··· Excerpted data
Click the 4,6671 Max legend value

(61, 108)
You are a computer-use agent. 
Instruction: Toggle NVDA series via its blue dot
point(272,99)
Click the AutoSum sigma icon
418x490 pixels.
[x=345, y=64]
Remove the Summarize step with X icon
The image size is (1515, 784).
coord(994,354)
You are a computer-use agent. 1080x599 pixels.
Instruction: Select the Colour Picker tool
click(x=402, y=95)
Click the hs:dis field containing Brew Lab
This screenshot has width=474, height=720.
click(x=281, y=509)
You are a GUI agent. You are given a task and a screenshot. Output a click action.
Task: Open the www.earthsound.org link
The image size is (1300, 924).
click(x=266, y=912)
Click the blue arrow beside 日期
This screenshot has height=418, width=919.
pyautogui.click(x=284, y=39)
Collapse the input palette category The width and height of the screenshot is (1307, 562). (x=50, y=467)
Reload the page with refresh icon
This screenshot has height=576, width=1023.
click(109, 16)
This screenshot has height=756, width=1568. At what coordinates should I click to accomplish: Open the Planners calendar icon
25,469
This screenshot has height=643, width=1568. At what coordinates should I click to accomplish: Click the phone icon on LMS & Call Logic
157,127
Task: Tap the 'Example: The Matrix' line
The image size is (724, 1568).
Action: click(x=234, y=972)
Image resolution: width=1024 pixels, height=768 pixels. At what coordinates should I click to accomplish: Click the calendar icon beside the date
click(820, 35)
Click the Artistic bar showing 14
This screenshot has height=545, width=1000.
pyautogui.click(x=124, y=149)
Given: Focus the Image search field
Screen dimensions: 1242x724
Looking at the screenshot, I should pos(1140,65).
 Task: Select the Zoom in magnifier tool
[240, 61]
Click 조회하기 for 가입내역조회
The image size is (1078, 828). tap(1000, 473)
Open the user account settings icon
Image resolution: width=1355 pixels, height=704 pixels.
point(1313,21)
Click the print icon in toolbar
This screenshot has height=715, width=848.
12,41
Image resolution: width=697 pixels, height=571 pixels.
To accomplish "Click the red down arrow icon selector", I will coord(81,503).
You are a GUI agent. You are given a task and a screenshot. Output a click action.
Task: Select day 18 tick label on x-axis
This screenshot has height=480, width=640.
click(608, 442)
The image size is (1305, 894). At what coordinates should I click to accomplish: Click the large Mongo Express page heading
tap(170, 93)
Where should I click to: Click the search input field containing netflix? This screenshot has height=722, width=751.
······
Problem
Each entry above should be restated exactly as supplied.

Solution
Click the 4,6671 Max legend value

(61, 108)
You are a computer-use agent. 
Instruction: Toggle NVDA series via its blue dot
point(272,99)
Click the AutoSum sigma icon
418x490 pixels.
[x=345, y=64]
Remove the Summarize step with X icon
The image size is (1515, 784).
coord(994,354)
You are a computer-use agent. 1080x599 pixels.
Instruction: Select the Colour Picker tool
click(x=402, y=95)
Click the hs:dis field containing Brew Lab
This screenshot has width=474, height=720.
click(x=281, y=509)
You are a GUI agent. You are given a task and a screenshot. Output a click action.
Task: Open the www.earthsound.org link
The image size is (1300, 924).
click(x=266, y=912)
Click the blue arrow beside 日期
This screenshot has height=418, width=919.
pyautogui.click(x=284, y=39)
Collapse the input palette category The width and height of the screenshot is (1307, 562). (x=50, y=467)
Reload the page with refresh icon
This screenshot has height=576, width=1023.
click(109, 16)
This screenshot has height=756, width=1568. At what coordinates should I click to accomplish: Open the Planners calendar icon
25,469
This screenshot has height=643, width=1568. At what coordinates should I click to accomplish: Click the phone icon on LMS & Call Logic
157,127
Task: Tap the 'Example: The Matrix' line
The image size is (724, 1568).
Action: click(x=234, y=972)
Image resolution: width=1024 pixels, height=768 pixels. At what coordinates should I click to accomplish: Click the calendar icon beside the date
click(820, 35)
Click the Artistic bar showing 14
This screenshot has height=545, width=1000.
pyautogui.click(x=124, y=149)
Given: Focus the Image search field
Screen dimensions: 1242x724
Looking at the screenshot, I should pos(1140,65).
 Task: Select the Zoom in magnifier tool
[240, 61]
Click 조회하기 for 가입내역조회
The image size is (1078, 828). tap(1000, 473)
Open the user account settings icon
Image resolution: width=1355 pixels, height=704 pixels.
point(1313,21)
Click the print icon in toolbar
This screenshot has height=715, width=848.
12,41
Image resolution: width=697 pixels, height=571 pixels.
To accomplish "Click the red down arrow icon selector", I will coord(81,503).
You are a GUI agent. You are given a task and a screenshot. Output a click action.
Task: Select day 18 tick label on x-axis
This screenshot has height=480, width=640.
click(608, 442)
The image size is (1305, 894). At what coordinates should I click to accomplish: Click the large Mongo Express page heading
tap(170, 93)
Where should I click to: Click the search input field containing netflix? This screenshot has height=722, width=751.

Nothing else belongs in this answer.